Nombre de pages : 403.

Parution VO : 1996. Cette édition VF : 2007.

Éditeur : Folio (Collection : SF).

Genre : Fantasy.

Prix : 8,20€.

Résumé éditeur Titania, Obéron, Puck et les autres fées du Songe d’une nuit d’été ne sont pas sortis de l’imagination de Shakespeare, mais existent bel et bien. Pour combien de temps encore ? La forêt de Sherwood, leur résidence ancestrale, est en train de disparaître, rongée par le développement urbain. Obéron, le roi des fées, décide de guider son peuple vers la Nouvelle Forêt, où leur magie restera intacte. Ils partent à bord d’un car hors d’âge, guidés par Sid, un jeune mécanicien qu’ils ont asservi. Mais l’ignoble sorcière Morgan le Fay fera tout pour les arrêter.

La confrontation entre le monde contemporain et le Petit Peuple est source de quiproquos aussi drôles que poétiques. Roman de fantasy léger et intelligent, La compagnie des fées dresse, au passage, une cartographie précise des lieux de magie en Grande-Bretagne.

Ce roman m’a été offert par Littérature et français à l’occasion du Swap créatures de lumières de l’an dernier, je l’en remercie une fois encore, car c’est une très, très jolie lecture, pleine de charme.

On retrouve les elfes/ fées du Songe d’une nuit d’été, Titania, Obéron, et leur peuple (on hésite entre le terme, durant le roman, ce qui peut être un peu perturbant de nos jours où on étiquette et caractérise tout). L’auteur n’hésite pas à les dépeindre avec une pointe de cruauté et d’inconséquence, quitte à ce que le lecteur ne les apprécie pas trop, mais cela les rend plus vrais (Titania, entre autres, enlève un bébé, ce qu’elle trouve parfaitement normal. Le seul problème que cela pose à Obéron : il aurait voulu voir l’enfant avant pour faire la même chose).

Dès le premier chapitre, l’écriture m’a séduite, entre expressions soutenues et langage plus familier lorsque les elfes discutent avec des mortels. Je n’ai pas été choquée par le choix de certaines expressions, comme la plupart du temps dans le cas d’une traduction.

La présence de ces créatures magiques en contact avec des éléments plus modernes est évidemment source de fous rires. Ils ont décidé de quitter leur bien-aimée forêt de Sherwood qui a tant diminué qu’elle est presque réduite à un buisson, et avec elle diminuent leurs pouvoirs. Comment se rendre dans la nouvelle forêt ? En car, piloté par Titania. Titania qui conduit est déjà un monument loufoque qui vaut le coup d’œil. Sa découverte de la nourriture en conserve pour chat qui devient dans son esprit du chat est sympathique aussi !

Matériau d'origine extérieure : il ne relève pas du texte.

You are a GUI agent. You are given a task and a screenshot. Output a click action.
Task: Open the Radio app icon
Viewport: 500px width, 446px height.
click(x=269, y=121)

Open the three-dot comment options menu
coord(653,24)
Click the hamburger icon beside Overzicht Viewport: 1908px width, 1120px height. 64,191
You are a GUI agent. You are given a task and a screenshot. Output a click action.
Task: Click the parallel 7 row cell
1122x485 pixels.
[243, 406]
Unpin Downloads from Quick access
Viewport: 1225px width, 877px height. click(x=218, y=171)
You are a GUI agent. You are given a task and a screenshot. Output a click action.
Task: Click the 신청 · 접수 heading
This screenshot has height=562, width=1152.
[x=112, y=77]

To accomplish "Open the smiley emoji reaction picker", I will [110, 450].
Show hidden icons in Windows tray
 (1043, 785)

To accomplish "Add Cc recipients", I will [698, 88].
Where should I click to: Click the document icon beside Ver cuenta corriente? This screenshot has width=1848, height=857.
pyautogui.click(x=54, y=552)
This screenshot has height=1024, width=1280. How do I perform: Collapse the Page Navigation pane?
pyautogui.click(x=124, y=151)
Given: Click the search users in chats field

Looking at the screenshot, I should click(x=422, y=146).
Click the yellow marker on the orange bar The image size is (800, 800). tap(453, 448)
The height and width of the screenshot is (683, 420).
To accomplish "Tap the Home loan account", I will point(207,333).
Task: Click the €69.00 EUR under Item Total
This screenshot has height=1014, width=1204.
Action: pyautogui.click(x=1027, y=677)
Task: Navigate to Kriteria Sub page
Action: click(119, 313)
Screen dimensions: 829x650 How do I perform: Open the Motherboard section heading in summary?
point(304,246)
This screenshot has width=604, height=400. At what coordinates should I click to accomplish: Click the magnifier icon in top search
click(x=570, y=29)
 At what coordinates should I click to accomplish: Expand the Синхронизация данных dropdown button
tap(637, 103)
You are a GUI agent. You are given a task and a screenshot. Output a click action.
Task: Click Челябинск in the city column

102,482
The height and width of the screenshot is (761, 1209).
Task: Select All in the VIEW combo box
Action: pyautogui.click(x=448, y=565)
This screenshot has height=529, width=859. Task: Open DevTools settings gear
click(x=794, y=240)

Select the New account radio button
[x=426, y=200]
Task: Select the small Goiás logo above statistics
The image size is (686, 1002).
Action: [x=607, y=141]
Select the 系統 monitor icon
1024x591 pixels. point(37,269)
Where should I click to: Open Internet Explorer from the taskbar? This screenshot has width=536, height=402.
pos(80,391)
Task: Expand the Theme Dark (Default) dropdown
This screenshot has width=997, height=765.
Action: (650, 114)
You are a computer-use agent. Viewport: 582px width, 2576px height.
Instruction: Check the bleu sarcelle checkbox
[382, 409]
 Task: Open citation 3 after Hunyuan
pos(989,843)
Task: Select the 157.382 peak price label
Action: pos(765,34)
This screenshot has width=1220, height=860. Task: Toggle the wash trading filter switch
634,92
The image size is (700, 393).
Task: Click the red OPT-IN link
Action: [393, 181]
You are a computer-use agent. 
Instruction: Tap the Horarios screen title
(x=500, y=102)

On découvre sur le chemin nombre de créatures et lieux magiques du pays. C’est intéressant, je suis juste un peu déçue de ne pas avoir pu en situer davantage. L’auteur pallie à ce souci avec une petite bibliographie en fin d’ouvrage, détail toujours appréciable.

J’ai beaucoup aimé découvrir les origines de Puck. Je me suis aussi attachée à Earl, le traveller ancien Hell’s Angel, qu’Obéron va orienter vers un autre domaine. Et il y a le pauvre Sid, jeune mécanicien ensorcelé par les fées pour les aider à bricoler le van qui va les emmener vers la nouvelle forêt, qui doit supporter leurs caprices sans pouvoir s’échapper. Les fées, aussi, toujours drôles sans le vouloir.

On se laisse porter avec plaisir par les tribulations de la petite troupe jusqu’à leur arrivée dans la Nouvelle Forêt.